In the next twenty years, thousands of Jews settled in Palestine.  They made great progress in agriculture and manufacturing, set up schools, built irrigation projects, and generally improved the country.  As the Jewish communities developed, however, the Arabs began to fear that they would be outnumbered and would lose control of their own land.  There was some ill feel and trouble before World War II.  After the war, it became more serious.  The Jews, who had been horribly persecuted in Nazi-held territory, thought of Palestine as their Promised Land.  Most of those who lived through the Nazi horrors wanted to go to the Jewish homeland.   Warfare broke out, and the British suppressed it, but they could not solve the difficulties. 

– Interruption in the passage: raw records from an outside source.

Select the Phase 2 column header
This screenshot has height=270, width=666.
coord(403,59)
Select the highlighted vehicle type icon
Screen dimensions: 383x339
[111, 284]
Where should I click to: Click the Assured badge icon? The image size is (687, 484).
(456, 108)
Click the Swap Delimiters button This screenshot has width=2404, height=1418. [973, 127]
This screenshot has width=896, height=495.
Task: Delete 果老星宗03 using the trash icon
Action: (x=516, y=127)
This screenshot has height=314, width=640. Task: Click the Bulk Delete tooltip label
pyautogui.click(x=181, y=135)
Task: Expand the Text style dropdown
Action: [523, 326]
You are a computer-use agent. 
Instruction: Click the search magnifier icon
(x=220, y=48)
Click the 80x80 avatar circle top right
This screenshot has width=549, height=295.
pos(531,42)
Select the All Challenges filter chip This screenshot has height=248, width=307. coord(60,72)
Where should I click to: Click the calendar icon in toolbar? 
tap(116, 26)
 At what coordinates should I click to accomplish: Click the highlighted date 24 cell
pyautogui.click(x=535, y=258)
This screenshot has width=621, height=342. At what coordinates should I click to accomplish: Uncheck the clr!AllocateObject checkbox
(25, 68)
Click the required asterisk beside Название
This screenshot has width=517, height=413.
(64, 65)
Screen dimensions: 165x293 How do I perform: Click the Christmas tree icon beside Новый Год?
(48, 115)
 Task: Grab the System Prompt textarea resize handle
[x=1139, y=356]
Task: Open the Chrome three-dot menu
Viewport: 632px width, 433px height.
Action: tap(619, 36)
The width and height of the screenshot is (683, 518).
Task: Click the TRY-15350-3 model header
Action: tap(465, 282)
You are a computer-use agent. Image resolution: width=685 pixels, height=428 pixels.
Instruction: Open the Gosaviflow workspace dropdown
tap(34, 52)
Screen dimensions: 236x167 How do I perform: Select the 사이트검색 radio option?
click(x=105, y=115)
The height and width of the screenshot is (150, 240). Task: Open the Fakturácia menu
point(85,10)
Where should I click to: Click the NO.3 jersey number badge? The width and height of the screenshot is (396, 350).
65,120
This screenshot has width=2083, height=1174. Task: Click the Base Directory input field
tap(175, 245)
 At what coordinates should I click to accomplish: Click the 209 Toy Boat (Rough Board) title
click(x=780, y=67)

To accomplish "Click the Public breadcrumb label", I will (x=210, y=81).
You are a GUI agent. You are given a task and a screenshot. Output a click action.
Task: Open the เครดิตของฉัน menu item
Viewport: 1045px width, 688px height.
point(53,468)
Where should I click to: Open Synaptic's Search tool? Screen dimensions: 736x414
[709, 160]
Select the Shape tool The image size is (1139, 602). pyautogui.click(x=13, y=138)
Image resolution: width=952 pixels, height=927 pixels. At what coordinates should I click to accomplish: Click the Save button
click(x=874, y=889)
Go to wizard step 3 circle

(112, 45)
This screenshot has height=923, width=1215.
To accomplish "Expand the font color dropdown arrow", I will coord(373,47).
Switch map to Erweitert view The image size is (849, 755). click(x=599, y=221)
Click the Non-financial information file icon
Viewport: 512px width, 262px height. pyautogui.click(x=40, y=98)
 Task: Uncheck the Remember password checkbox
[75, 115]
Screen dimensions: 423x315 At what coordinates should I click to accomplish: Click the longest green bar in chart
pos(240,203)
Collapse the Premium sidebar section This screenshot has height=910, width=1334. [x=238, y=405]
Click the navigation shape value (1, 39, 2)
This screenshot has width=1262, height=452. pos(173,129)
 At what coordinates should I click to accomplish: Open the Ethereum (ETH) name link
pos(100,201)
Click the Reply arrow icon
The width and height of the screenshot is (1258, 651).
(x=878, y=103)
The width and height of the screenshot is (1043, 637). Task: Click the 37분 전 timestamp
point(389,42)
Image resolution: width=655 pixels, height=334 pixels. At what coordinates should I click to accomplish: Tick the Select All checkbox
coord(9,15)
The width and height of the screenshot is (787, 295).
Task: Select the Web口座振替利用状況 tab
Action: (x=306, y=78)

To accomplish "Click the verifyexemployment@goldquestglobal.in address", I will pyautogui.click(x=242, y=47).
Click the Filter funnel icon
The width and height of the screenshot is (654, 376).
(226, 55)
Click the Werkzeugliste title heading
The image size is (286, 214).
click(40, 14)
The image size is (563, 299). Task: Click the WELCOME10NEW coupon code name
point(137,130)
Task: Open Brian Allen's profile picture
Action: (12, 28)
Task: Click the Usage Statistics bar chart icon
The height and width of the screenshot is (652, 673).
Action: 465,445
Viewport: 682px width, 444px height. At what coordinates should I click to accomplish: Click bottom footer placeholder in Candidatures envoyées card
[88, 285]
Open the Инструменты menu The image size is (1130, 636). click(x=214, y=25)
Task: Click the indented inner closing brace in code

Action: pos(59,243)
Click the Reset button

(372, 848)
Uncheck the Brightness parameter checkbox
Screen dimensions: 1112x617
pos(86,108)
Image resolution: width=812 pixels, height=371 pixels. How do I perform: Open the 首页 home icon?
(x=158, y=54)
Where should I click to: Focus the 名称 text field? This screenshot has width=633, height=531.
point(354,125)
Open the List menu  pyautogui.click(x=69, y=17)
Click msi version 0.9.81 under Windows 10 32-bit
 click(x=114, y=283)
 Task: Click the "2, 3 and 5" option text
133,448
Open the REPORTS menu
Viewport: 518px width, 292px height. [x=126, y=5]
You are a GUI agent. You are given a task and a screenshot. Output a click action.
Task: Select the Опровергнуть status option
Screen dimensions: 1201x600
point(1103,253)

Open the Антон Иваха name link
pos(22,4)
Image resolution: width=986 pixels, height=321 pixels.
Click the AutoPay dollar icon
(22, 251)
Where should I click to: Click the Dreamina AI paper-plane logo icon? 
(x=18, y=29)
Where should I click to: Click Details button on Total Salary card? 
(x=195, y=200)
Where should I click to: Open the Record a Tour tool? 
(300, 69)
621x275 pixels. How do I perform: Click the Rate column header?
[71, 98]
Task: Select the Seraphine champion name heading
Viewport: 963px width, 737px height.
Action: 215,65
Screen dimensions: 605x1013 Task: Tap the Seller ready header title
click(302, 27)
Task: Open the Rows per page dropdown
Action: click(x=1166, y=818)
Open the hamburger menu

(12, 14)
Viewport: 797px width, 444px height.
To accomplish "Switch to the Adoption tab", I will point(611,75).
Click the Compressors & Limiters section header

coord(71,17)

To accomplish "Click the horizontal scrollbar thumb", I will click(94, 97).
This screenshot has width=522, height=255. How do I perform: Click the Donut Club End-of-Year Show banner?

Finally the British announced that they would turn the Palestine problem over to the UN and that they would get out of Palestine on May 15, 1948.  On may 14th, 1948, the day before the British finally withdrew from Palestine, the Jews proclaimed the State of Israel as a new and independent nation.  The Arab states at once went to war with the new states.  The UN urged the armies of both sides to cease fire, but neither side obeyed.  Fanatics on both sides refused to listen to reason.  The Israeli armies proved to be stronger than the armies of the Arab states."

--Source, “Story of Nations”; by Lester B. Rogers, Fay Adams and Walker brown; 1960.

The UN continues to work for peace.  Besides its establishment of Israel as a nation, it has been particularly effective in settling international disputes that might have otherwise erupted into serious crisis.  Israel still has much turmoil today with the Arab states.  The Middle East crisis will never end until Jesus returns.